A former theatre critic at the Sunday Express has lost his employment tribunal against the national newspaper for unfair dismissal and sexual discrimination.
It was ruled by an employment tribunal that Mark Shenton ‘was not an employee within the meaning of the Employment Rights Act’ and consequently it had no jurisdiction to hear the claim for unfair dismissal, according to The Stage website.
Shenton, who is also a regular contributor to The Stage, was dismissed by the Sunday Express in December 2013 when naked images of him from an American website were forwarded by a third party to the paper’s editor, Martin Townsend.
Express Newspapers said that the images had brought the newspaper into disrepute and sacked Shenton – who denied knowledge of the website – after eleven-and-a-half years in the post.
The tribunal said that while Shenton had failed to establish his status with Express Newspapers as an employee rather than a self-employed contributor.

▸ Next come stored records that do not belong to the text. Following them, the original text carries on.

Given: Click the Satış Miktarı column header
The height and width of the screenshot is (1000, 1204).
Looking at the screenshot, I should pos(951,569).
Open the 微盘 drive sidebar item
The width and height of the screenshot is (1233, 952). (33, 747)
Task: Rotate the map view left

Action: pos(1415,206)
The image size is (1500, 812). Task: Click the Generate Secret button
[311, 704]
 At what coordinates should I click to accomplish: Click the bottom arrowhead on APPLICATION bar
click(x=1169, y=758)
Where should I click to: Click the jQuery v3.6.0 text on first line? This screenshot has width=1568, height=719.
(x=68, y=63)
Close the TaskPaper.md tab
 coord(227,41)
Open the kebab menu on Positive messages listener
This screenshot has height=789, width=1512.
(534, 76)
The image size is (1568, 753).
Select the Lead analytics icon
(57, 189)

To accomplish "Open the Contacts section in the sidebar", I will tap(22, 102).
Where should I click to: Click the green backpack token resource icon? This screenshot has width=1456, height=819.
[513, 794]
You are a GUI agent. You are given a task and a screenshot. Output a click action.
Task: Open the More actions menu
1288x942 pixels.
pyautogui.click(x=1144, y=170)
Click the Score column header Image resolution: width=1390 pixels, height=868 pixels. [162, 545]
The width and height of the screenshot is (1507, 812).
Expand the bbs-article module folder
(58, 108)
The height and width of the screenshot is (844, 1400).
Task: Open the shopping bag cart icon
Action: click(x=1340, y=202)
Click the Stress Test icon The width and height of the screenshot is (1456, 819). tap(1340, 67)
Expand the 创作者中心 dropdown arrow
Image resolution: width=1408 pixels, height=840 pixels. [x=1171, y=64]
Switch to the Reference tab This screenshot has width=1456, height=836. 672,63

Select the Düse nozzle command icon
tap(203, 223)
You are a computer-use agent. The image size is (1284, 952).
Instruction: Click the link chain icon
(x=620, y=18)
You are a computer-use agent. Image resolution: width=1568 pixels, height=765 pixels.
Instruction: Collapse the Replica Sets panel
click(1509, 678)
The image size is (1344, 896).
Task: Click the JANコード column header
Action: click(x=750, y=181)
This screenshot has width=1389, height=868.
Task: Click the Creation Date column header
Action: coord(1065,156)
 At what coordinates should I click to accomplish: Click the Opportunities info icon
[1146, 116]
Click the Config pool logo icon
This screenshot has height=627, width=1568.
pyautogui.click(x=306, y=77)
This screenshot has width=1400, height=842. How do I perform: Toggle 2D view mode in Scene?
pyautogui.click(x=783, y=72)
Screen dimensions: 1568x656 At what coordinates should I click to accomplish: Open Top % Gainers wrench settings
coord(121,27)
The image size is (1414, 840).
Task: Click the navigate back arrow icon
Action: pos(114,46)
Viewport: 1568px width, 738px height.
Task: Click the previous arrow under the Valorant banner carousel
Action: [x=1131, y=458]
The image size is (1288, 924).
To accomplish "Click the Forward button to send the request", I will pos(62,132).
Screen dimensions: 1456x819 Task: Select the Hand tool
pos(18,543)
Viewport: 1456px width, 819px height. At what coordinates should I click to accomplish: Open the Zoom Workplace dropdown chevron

It was also noted that Townsend and group HR director Julie Fullilove had “conducted an unfair process” in terminating his contract and that “they withheld information [and] gave inconsistent accounts of the reason for the termination.”
“The inconsistent reasons given for my firing was my supposed dishonesty in not telling them about the existence of the pictures online when they were first brought to my attention, and a suggestion that they had the potential to bring the company into disrepute,” Shenton told The Stage.
The tribunal noted that Express Newspapers had paid to bypass the American website’s pay wall to search for other images of Shenton but ruled that Northern and Shell’s “interests in the pornography industry” were not relevant to the case.
A spokesman for Northern and Shell said: “After going through this robust legal process we are very pleased that the tribunal has found in our favour on all counts.”